Greater Manchester Police has recently announced that its officers are to be given increased stop and search power in order to reduce youth violence in the Greater Manchester region. Indeed, following a series of fatal stabbings, over the past three weekends, including one in Tameside on the evening of February 4, the Police Assistant Chief Constable Mr Chaudhry has decided to identify a few “hotspots” in which security controls should be reinforced.
These regular stop and search checks will take place in a few specific areas of Greater Manchester, including Manchester city centre, central Stockport, Stretford and Old Trafford. Assistant Chief Constable Wasim Chaudhry said that the aim of the measures was to prevent violence and keep people safe. However, reinforcing police’s authority had raised questions from students at the University of Manchester about the role of the police as a protective institution, and its legitimacy to use power and violence.
Some students seem to agree and think that it would be efficient and useful. Emily, a second-year nursing student explains that her position as a woman often stops her from feeling safe around Manchester, especially at night. She explains that increased powers for officers would help her to feel protected. “It’s good to know that they are doing their job by making sure that all these areas stay safe”. She also explained that “as a woman I can’t afford not being safe in my own city”.

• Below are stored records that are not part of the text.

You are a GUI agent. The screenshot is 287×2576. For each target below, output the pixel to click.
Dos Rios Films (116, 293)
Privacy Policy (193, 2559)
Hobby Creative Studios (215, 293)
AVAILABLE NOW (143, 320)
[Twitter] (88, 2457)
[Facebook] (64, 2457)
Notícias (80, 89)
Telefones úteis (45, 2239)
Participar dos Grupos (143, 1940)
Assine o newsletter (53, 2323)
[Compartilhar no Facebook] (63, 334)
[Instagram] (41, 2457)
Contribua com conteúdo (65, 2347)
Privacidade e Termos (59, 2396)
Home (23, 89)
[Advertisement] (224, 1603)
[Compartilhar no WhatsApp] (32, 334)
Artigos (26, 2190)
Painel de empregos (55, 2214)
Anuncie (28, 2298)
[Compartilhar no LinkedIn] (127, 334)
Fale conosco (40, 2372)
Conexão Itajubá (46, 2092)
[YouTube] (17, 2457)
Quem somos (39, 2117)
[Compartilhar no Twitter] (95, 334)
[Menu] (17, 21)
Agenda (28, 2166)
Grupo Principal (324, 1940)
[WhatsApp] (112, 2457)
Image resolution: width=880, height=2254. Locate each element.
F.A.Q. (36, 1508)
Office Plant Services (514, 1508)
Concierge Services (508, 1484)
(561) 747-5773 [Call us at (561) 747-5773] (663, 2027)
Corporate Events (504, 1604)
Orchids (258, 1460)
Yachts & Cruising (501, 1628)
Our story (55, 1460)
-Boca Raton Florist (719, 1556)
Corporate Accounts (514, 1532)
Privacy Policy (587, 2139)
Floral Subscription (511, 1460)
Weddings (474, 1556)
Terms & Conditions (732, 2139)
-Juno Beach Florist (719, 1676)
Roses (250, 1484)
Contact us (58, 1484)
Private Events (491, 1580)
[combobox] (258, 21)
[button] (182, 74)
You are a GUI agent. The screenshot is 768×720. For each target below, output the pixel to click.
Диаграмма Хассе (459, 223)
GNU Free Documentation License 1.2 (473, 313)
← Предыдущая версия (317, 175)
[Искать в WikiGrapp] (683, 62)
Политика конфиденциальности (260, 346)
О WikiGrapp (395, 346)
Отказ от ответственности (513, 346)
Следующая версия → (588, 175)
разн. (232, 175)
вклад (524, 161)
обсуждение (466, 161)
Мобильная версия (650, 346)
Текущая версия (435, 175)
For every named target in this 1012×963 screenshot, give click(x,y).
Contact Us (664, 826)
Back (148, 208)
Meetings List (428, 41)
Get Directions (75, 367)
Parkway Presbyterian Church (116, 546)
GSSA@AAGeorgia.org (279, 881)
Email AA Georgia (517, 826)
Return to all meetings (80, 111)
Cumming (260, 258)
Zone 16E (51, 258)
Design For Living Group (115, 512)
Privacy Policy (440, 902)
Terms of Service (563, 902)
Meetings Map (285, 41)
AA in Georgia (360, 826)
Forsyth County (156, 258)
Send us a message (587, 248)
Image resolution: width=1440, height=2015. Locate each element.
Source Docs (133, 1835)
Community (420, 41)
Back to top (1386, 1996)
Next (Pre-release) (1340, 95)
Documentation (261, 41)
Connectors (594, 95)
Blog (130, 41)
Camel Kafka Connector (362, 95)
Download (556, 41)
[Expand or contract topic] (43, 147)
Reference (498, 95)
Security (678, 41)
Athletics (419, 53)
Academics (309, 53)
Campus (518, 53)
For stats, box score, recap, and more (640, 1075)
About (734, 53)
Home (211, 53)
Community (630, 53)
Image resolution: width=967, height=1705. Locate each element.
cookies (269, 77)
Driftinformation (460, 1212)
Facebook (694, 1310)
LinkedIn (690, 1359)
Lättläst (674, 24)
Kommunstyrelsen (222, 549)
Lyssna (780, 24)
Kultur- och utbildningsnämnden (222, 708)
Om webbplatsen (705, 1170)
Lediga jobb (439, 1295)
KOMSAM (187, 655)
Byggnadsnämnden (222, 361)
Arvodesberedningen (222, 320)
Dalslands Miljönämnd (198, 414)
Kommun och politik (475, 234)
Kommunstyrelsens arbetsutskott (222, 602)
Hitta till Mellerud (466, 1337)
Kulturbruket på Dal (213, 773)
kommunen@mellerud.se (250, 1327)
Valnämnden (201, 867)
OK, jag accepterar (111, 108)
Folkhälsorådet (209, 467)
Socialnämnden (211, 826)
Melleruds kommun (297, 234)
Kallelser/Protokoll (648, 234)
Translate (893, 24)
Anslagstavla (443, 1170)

Yet, other students, especially when they consider themselves being part of a minority, do not agree with a more powerful and controlling police. Indeed, Jamal, a second-year engineering student argues that “it’s just going to increase facial discrimination and racism. We’re going to be stopped all the time just because we’re Black”.
Certainly, black people are over 9.5 times more likely to be stopped and searched than white people.
Andy Burnham, Greater Manchester’s mayor spoke out on the issue and expressed his concern for inhabitants’ safety in the area. He encourages everyone to “speak out” and let the police know if they witness anything suspicious. Burnham commented to the BBC that “If you see anything that doesn’t feel right with a youth person (…) please speak out”.